|Walters, Thomas -|
|Patrika, Michel -|
Submitted to: Proceedings of Methyl Bromide Alternatives Conference
Publication Type: Proceedings
Publication Acceptance Date: November 30, 2009
Publication Date: November 30, 2009
Citation: Walters, T., Patrika, M., Zasada, I.A., Pinkerton, J.M. 2009. Methyl bromide alternatives for raspberry nurseries. Proceedings of Methyl Bromide Alternatives Conference. 26-1 - 26-4. Technical Abstract: Raspberry nurseries must produce plants free from disease to meet marketplace and export requirements. Minor disease infestations in nurseries can cause severe epidemics in production fields. Raspberry nurseries presently qualify for critical use and quarantine/preshipment exemptions to use Methyl Bromide (MB), but there is increasing pressure to find alternatives. Root rot caused by Phytophthora rubi (PR) and the root lesion nematode Pratylenchus penetrans (PP) are the most serious root diseases of red raspberries in many growing regions. Crown gall (Agrobacterium tumefasciens, AT) is common in the coarse-textured soils favorable to raspberry nursery production. Soil fumigation with MB reduces but does not consistently eliminate crown gall. Improved AT control would be a very attractive feature of a MB alternative for raspberry nurseries. Methyl bromide is also valued by raspberry nurseries for its role in eliminating other pathogens and weeds. Our objective was to evaluate alternatives to MB:chloripicrin fumigation for reduction of pathogens and weeds in raspberry nursery production. In field evaluations, methyl bromide:chloropicrin and Midas (iodomethane) were the most effective treatments overall, but the expense of Midas is a barrier to adoption.

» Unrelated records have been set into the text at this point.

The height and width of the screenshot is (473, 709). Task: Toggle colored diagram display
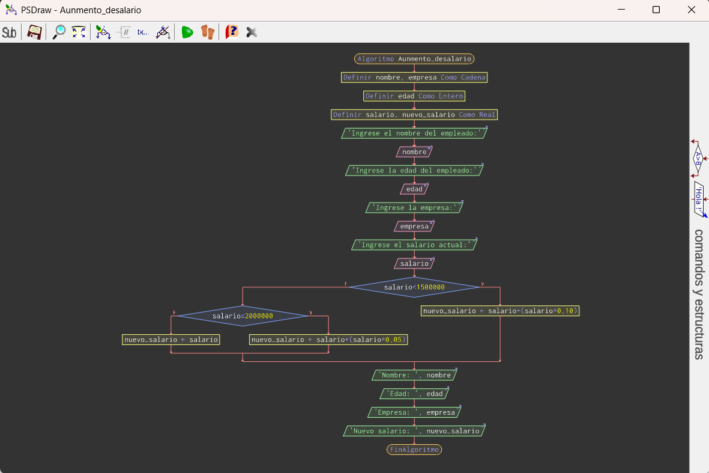103,32
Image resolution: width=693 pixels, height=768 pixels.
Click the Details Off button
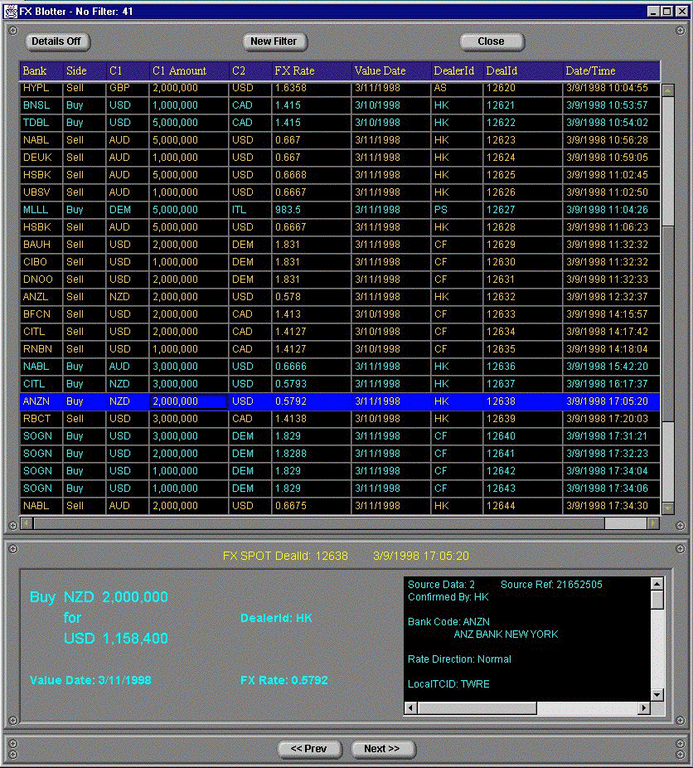pyautogui.click(x=57, y=41)
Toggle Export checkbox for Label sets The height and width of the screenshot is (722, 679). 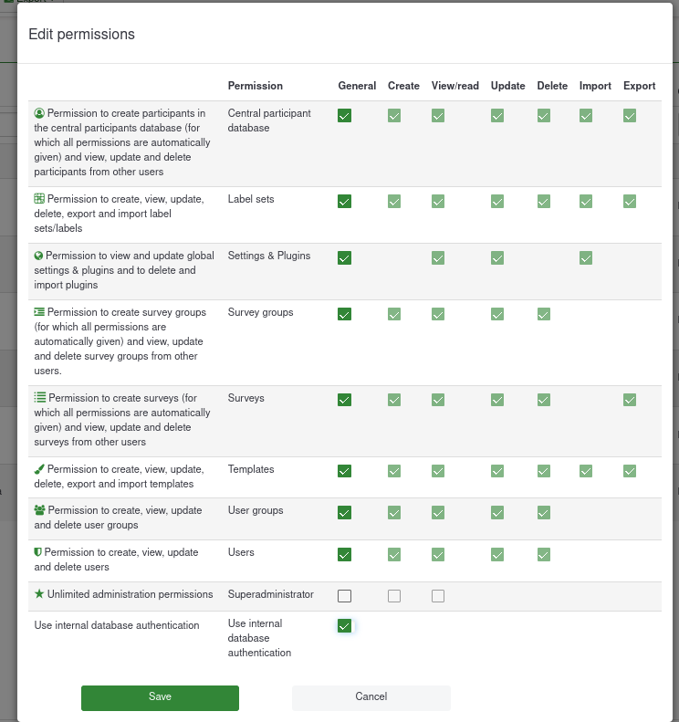point(630,201)
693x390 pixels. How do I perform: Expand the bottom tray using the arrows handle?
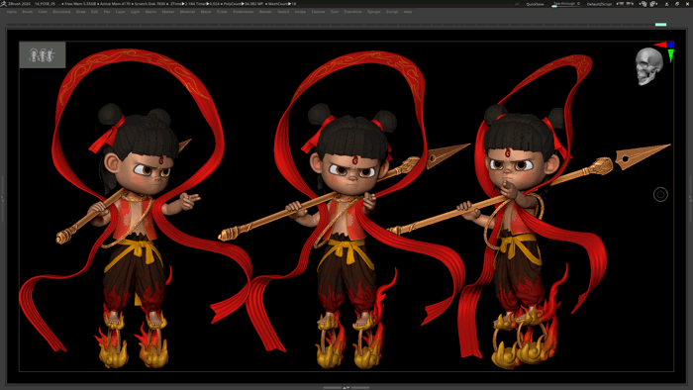point(347,387)
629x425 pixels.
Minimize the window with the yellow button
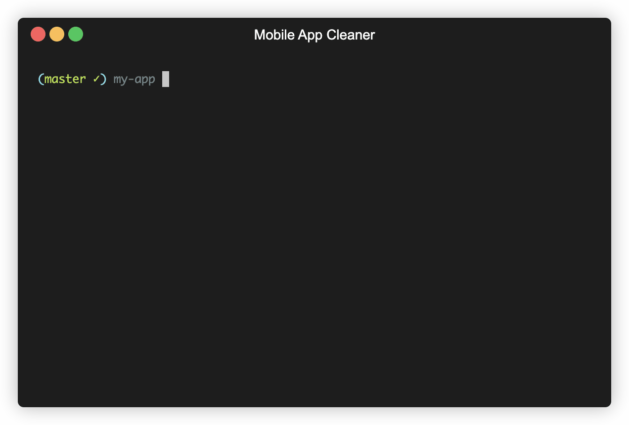(57, 34)
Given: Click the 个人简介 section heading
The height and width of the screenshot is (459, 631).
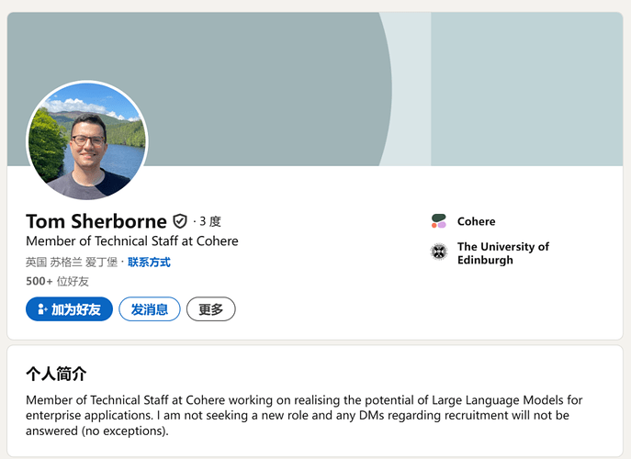Looking at the screenshot, I should (x=56, y=374).
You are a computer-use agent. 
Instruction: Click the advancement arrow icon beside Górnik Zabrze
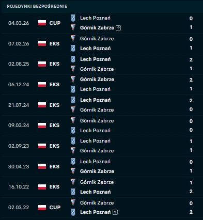[118, 28]
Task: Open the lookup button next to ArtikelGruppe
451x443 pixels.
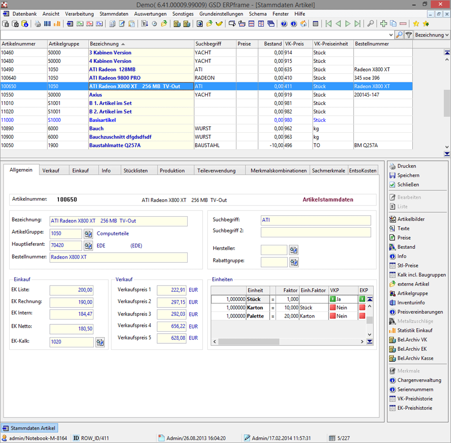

Soil solarization plus Inline reduced AT better than methyl bromide:chloropicrin, however, this treatment failed to provide adequate control of PR, and is probably not appropriate for nursery production. Bed fumigation, although atypical for raspberry nursery production, has potential for effective soil fumigation. Less fumigant is required, which reduces expense, emissions and buffer zone size. In addition, raspberry cut roots were planted earlier in bed fumigated plots compared to flat-fumigated plots.